What needs to be done: Should any entry seem unclear, still set it down exactly as given, along with all the others.

Records for this task:
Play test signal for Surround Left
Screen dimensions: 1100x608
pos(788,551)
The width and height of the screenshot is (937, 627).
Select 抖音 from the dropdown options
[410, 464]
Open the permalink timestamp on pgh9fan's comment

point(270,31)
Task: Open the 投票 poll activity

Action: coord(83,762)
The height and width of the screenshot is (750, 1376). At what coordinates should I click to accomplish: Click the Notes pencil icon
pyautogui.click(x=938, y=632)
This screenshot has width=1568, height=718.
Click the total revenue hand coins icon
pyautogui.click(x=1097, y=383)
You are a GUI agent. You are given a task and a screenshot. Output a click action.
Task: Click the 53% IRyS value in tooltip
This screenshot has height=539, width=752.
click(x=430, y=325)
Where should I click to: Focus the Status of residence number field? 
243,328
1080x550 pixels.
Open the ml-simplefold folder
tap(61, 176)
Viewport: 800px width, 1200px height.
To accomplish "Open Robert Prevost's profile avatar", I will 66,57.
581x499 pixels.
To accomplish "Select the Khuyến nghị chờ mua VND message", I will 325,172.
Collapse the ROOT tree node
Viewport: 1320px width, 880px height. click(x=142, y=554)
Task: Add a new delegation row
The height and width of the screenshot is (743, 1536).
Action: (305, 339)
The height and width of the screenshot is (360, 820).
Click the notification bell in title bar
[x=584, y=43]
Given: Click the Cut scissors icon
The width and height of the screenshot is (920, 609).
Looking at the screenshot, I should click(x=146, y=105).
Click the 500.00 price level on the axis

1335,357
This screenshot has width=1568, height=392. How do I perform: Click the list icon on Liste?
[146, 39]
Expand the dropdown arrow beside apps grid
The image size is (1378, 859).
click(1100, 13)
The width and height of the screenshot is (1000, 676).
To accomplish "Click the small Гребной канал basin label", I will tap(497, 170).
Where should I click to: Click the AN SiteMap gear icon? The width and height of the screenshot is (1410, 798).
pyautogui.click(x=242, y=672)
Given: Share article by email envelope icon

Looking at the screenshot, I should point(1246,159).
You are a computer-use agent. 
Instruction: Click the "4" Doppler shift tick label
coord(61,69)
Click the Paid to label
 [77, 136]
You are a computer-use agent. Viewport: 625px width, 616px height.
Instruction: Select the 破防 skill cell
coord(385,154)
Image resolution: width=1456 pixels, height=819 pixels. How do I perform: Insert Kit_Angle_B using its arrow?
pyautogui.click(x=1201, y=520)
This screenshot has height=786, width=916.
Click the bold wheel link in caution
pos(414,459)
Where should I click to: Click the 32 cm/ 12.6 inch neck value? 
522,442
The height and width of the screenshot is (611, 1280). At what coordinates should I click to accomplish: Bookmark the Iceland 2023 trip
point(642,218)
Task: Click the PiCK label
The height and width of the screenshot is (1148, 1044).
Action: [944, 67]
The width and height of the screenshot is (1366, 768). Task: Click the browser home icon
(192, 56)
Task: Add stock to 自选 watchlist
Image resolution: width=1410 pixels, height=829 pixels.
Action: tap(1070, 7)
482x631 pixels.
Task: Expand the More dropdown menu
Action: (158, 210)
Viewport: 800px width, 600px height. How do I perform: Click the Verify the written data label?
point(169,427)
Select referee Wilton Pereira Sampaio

Output:
Play test signal for Surround Left
Screen dimensions: 1100x608
pos(788,551)
The width and height of the screenshot is (937, 627).
Select 抖音 from the dropdown options
[410, 464]
Open the permalink timestamp on pgh9fan's comment

point(270,31)
Task: Open the 投票 poll activity

Action: coord(83,762)
The height and width of the screenshot is (750, 1376). At what coordinates should I click to accomplish: Click the Notes pencil icon
pyautogui.click(x=938, y=632)
This screenshot has width=1568, height=718.
Click the total revenue hand coins icon
pyautogui.click(x=1097, y=383)
You are a GUI agent. You are given a task and a screenshot. Output a click action.
Task: Click the 53% IRyS value in tooltip
This screenshot has height=539, width=752.
click(x=430, y=325)
Where should I click to: Focus the Status of residence number field? 
243,328
1080x550 pixels.
Open the ml-simplefold folder
tap(61, 176)
Viewport: 800px width, 1200px height.
To accomplish "Open Robert Prevost's profile avatar", I will 66,57.
581x499 pixels.
To accomplish "Select the Khuyến nghị chờ mua VND message", I will 325,172.
Collapse the ROOT tree node
Viewport: 1320px width, 880px height. click(x=142, y=554)
Task: Add a new delegation row
The height and width of the screenshot is (743, 1536).
Action: (305, 339)
The height and width of the screenshot is (360, 820).
Click the notification bell in title bar
[x=584, y=43]
Given: Click the Cut scissors icon
The width and height of the screenshot is (920, 609).
Looking at the screenshot, I should click(x=146, y=105).
Click the 500.00 price level on the axis

1335,357
This screenshot has width=1568, height=392. How do I perform: Click the list icon on Liste?
[146, 39]
Expand the dropdown arrow beside apps grid
The image size is (1378, 859).
click(1100, 13)
The width and height of the screenshot is (1000, 676).
To accomplish "Click the small Гребной канал basin label", I will tap(497, 170).
Where should I click to: Click the AN SiteMap gear icon? The width and height of the screenshot is (1410, 798).
pyautogui.click(x=242, y=672)
Given: Share article by email envelope icon

Looking at the screenshot, I should point(1246,159).
You are a computer-use agent. 
Instruction: Click the "4" Doppler shift tick label
coord(61,69)
Click the Paid to label
 [77, 136]
You are a computer-use agent. Viewport: 625px width, 616px height.
Instruction: Select the 破防 skill cell
coord(385,154)
Image resolution: width=1456 pixels, height=819 pixels. How do I perform: Insert Kit_Angle_B using its arrow?
pyautogui.click(x=1201, y=520)
This screenshot has height=786, width=916.
Click the bold wheel link in caution
pos(414,459)
Where should I click to: Click the 32 cm/ 12.6 inch neck value? 
522,442
The height and width of the screenshot is (611, 1280). At what coordinates should I click to accomplish: Bookmark the Iceland 2023 trip
point(642,218)
Task: Click the PiCK label
The height and width of the screenshot is (1148, 1044).
Action: [944, 67]
The width and height of the screenshot is (1366, 768). Task: Click the browser home icon
(192, 56)
Task: Add stock to 自选 watchlist
Image resolution: width=1410 pixels, height=829 pixels.
Action: tap(1070, 7)
482x631 pixels.
Task: Expand the More dropdown menu
Action: (158, 210)
Viewport: 800px width, 600px height. How do I perform: Click the Verify the written data label?
point(169,427)
Select referee Wilton Pereira Sampaio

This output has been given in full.